[comp.soft-sys.andrew] 8-bit characters, how to use ?

henke@qt.ipa.fhg.de (Juergen Henke) (11/08/90)

Since patchlevel 7 there is support for 8-bit characters (ISO 8859) in
the ATK (they told...:-)).

But how can i get my a-umlaut, u-umlaut and so on in ez (for example) ?

Thanks in advance,

Juergen.

_________________________________________________________________________
Juergen Henke, e-mail juh@qt.IPA.FhG.de, PSI-mail PSI%4571109306::JUH_IPA
Fraunhofer-Institut f. Produktionstechnik u. Automatisierung
Eierstrasse 46, D-7000 Stuttgart 1

bernerus@CS.CHALMERS.SE (Christer Bernerus) (11/08/90)

Excerpts from info-andrew: 7-Nov-90 8-bit characters, how to use ?
Juergen Henke@qt.ipa.fhg (446+0)

> Since patchlevel 7 there is support for 8-bit characters (ISO 8859) in
> the ATK (they told...:-)).

> But how can i get my a-umlaut, u-umlaut and so on in ez (for example) ?

> Thanks in advance,

> Juergen.

> _________________________________________________________________________
> Juergen Henke, e-mail juh@qt.IPA.FhG.de, PSI-mail PSI%4571109306::JUH_IPA
> Fraunhofer-Institut f. Produktionstechnik u. Automatisierung
> Eierstrasse 46, D-7000 Stuttgart 1

\Warning{\German{

    J|rgen.

    Du kannst mit  "help compchar" hilfe finden. Ich brauche 8-bits
    um Schwedisch zu schreiben, und es funktzioniert ganz fein. 

    Um d zu schreiben, versuch mit  ^X-v a:<ret>. Es scheint etwa
    kompliziert, aber es gibt mvglichkeiten um ein mehr einfach
    verwendergrenzschnitt zu spezifizieren.

    Bitte entschuldigen Sie mir f|r meinen schlecten Deutschen
    Grammatik, aber es war unwiederstdndlich zu beweisen das es
    wirklich funkzioniert. D.h. wenn Du dieses Brief mit "messages"
    lest.

}
}

Please excuse me for writing the above in German, it's probably bad
grammar, but I couldn't resist the temptation of showing some of the
possibilites.

Those of you who read this on usenet or as unformatted mail probably saw
strange characters instead of u-umlaut, a-umlaut etc. This is because
unformatting ATK mail just strips the 8-th bit, and u-umlaut becomes |,
a-umlaut becomes d and o-umlaut becomes v. There are routines in ATK to
make more sane conversions, but I've never figured out where
unformatting of mail is done, and how it should be possible to use the
compchar routines there, but maybe some of the ATK gurus could tell me.
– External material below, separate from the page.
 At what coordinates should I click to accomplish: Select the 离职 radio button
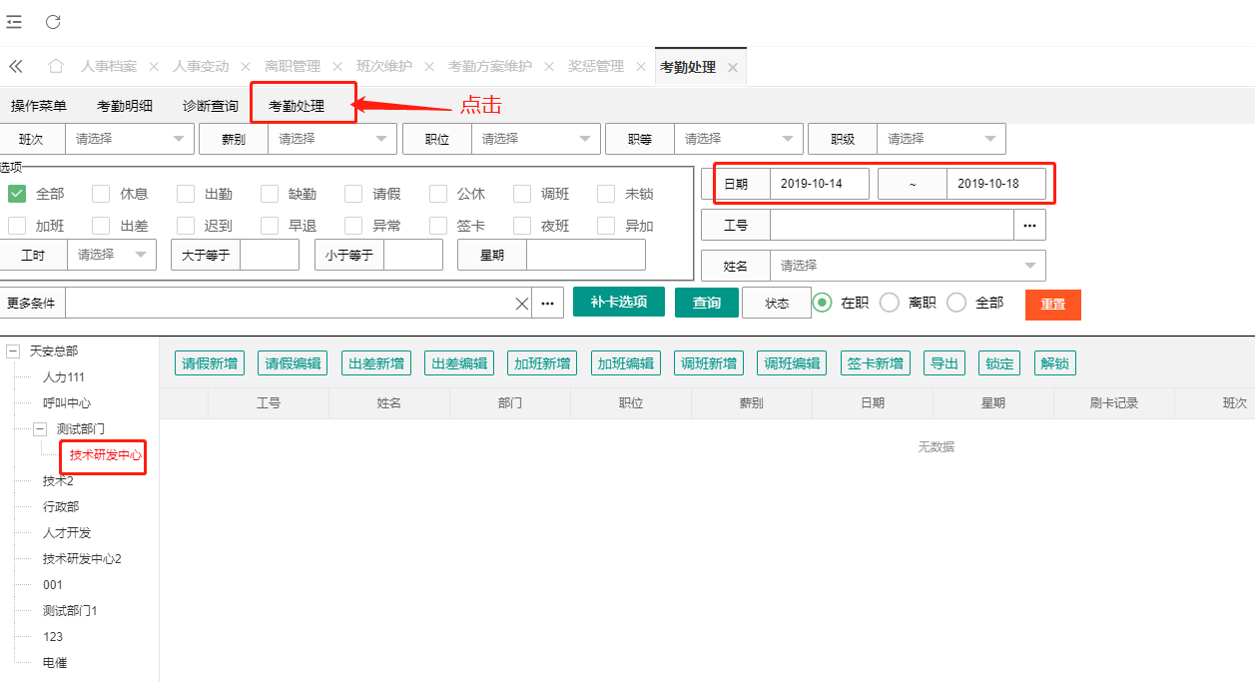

I think an 8-bit RFC822 would help a bit.



Chris.
-------------------------------------------------------
Christer Bernerus 			! E-mail: bernerus@cs.chalmers.se
Chalmers University of Technology		! Phone: +46 31 721000
Department of Computer Science		! Ham radio: SM6FBQ	144.3 MHz
S-412 96 Gothenburg, SWEDEN	

tpn+@ANDREW.CMU.EDU (Tom Neuendorffer) (11/09/90)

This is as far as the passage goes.